How grief can affect your health


1. Fatigue

It can be tiring to grieve a loved one. There are many extra tasks that must be done, which can lead to a physical and emotional toll. You may feel more tired and less energetic than usual. We need to put in extra effort during these times to maintain our energy and strength. Keep in mind your limits and don’t over commit to too many things. It’s important to prioritize time for exercise, healthy eating, good sleep, and connecting with loved ones.

2. Disturbed sleep

Losing a loved one can cause us to have trouble getting enough sleep. This is a problem that can hinder our ability to get the rest we need. We may have difficulty falling asleep when we are grieving. Even if we do fall asleep, it may be more frequent. Sometimes our bodies can overcompensate by sleeping more.

You can keep a consistent sleep schedule by slowing down before you go to bed. Try doing something calm, such as reading a book or meditating. You should establish a routine that allows you to go to bed and get up at the same time each day.

3. Anxiety

It can feel overwhelming to lose control of your life and other responsibilities. Long-term effects can have a negative impact on our daily activities such as our work, relationships with family members, and mindsets. Although some worry is normal, it’s important to be aware that anxiety can become a problem in your daily life. If this happens, it’s okay to seek medical help.

4. Gastrointestinal problems

Gut health can also be affected by grief. These factors include not eating a healthy diet, binging, and not following a strict exercise routine. Stress hormones, for instance, can cause nausea. There are many things that can cause gut issues, such as cramps, diarrhoea or indigestion. Be mindful of your diet and try to eat healthy foods. Seek medical attention if the problems do not resolve.

5. Immunity decreases

The immune system can be affected by stress hormones that are released in grief. This makes it more likely to fall ill or contract common infections. Although your body may be able to handle this temporarily, it is best to seek medical attention if the symptoms persist. You can boost your immunity by eating fresh fruits and vegetables rich in vitamins, exercising, and getting quality sleep.

6. Increased risk for heart attack

Some people may experience a heart attack from the shock and stress caused by bereavement. Stress can cause high blood pressure, heart rate rises, stress hormone cortisol levels to increase, and constricts blood vessels. Poor sleep, exercise, and unhealthy eating habits can further increase these health risks.

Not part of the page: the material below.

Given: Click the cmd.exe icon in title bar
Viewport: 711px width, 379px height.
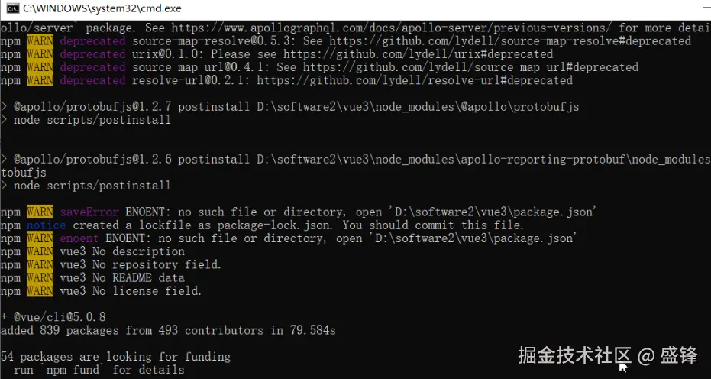Looking at the screenshot, I should tap(11, 8).
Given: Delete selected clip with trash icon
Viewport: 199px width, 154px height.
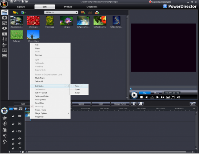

Optimizing your heart health is the best way to avoid them all. Keep your cholesterol and blood pressure under control, and avoid smoking. Also, make sure you are exercising regularly and eat healthy foods. Some medical conditions can be asymptomatic, meaning you might not realize it is affecting your health until later stages. Regular screenings can help you detect problems early so that you can get the treatment you need.

Here are some tips to help you manage your grief

  1. Let yourself grieve

It’s normal to cry. However, it can help you let go of sadness, anger, or confusion. You can also take time to reflect on positive memories of your loved one.

  1. Get moving

Even if you only go for a walk, being active can help ease the grief. You might be able to find new hobbies or ways to continue with your daily activities. A friend can join you as well.

  1. Keep an eye on your health

When grieving it can be easy for people to forget about their general health. You may end up skipping meals, sleeping, medication, or visiting the doctor. You should keep an eye on your health. For example, you could set a schedule to take medication, check your blood pressure, and go to medical appointments.

  1. Do not be afraid to ask for help

Grief is a part of everyday life. Sometimes, you don’t need to seek immediate medical attention. If you feel overwhelmed, do not hesitate to seek out help from someone you trust, such as a loved one, counselor hotline, therapist, or psychiatrist.